E così l’esercito iraniano vorrebbe puntare sul prolungamento della guerra che potrebbe trasformarsi in questo modo, agli occhi dei militari iraniani, in un nuovo Vietnam per Washington. Mentre accettare un’intesa con una resa potrebbe determinare per Teheran la frammentazione dello stato e il collasso del regime.

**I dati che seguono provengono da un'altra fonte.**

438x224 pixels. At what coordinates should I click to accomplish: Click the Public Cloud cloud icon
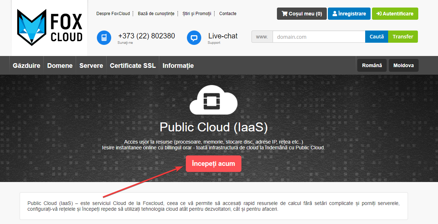(213, 100)
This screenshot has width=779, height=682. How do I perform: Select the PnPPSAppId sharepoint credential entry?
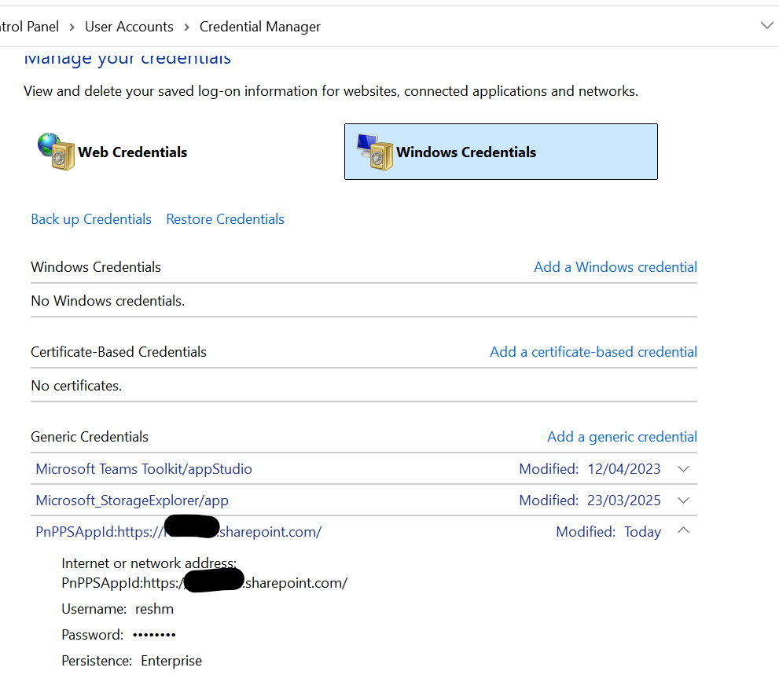pyautogui.click(x=178, y=531)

I nodi irrisolti nello Stretto di Hormuz
E così la leva principale che l’Iran può continuare a esercitare nel negoziato per la tregua è la chiusura dello Stretto di Hormuz. La chiusura dello stretto in acque territoriali che l’Iran condivide con l’Oman è illegale, come lo è la guerra di Usa e Israele in sé. Il Consiglio di Sicurezza delle Nazioni Unite sta così votando una risoluzione per la protezione commerciale delle navi che passano per Hormuz, nonostante il testo sia stato notevolmente alleggerito per le pressioni cinesi.
Attraverso Hormuz, passa il 20% del commercio petrolifero globale, mentre il 90% delle esportazioni iraniane passa attraverso l’isola di Kharg, colpita dai raid Usa. Con l’attivazione delle milizie Houthi in Yemen a sostegno dell’Iran anche lo Stretto di Bab el-Mandeb potrebbe mettere in crisi i traffici commerciali nel Mar Rosso.
E così la strategia iraniana di negoziare un protocollo per Hormuz con l’Oman permettendo il passaggio delle navi dei paesi amici, come Cina, Pakistan, Bangladesh, Turchia e Spagna, e impedendo il passaggio alle navi di Stati Uniti e Israele, e dei loro alleati, sta avendo i suoi effetti. Uno di essi potrebbe essere l’imposizione di una tassa permanente per il passaggio attraverso Hormuz, sul modello del Canale di Suez, che potrebbe rafforzare non poco le entrate di Teheran.
Dopo l’avvio della guerra, l’Iran è un regime militare con riferimenti ormai sfocati alla Repubblica islamica. E così gli attacchi di Usa e Israele non colpiscono solo il regime ma l’Iran nel suo insieme. Non solo, dopo sei settimane, la nuova leadership militare sta dimostrando una rinnovata capacità comunicativa e sta puntando sulla fine completa della guerra prima dell’avvio di un negoziato sul nucleare, confidando nelle leve militari, petrolifere e geopolitiche del paese. Si tratta tuttavia di una strategia molto rischiosa che potrebbe portare l’economia iraniana al collasso e alla distruzione del paese.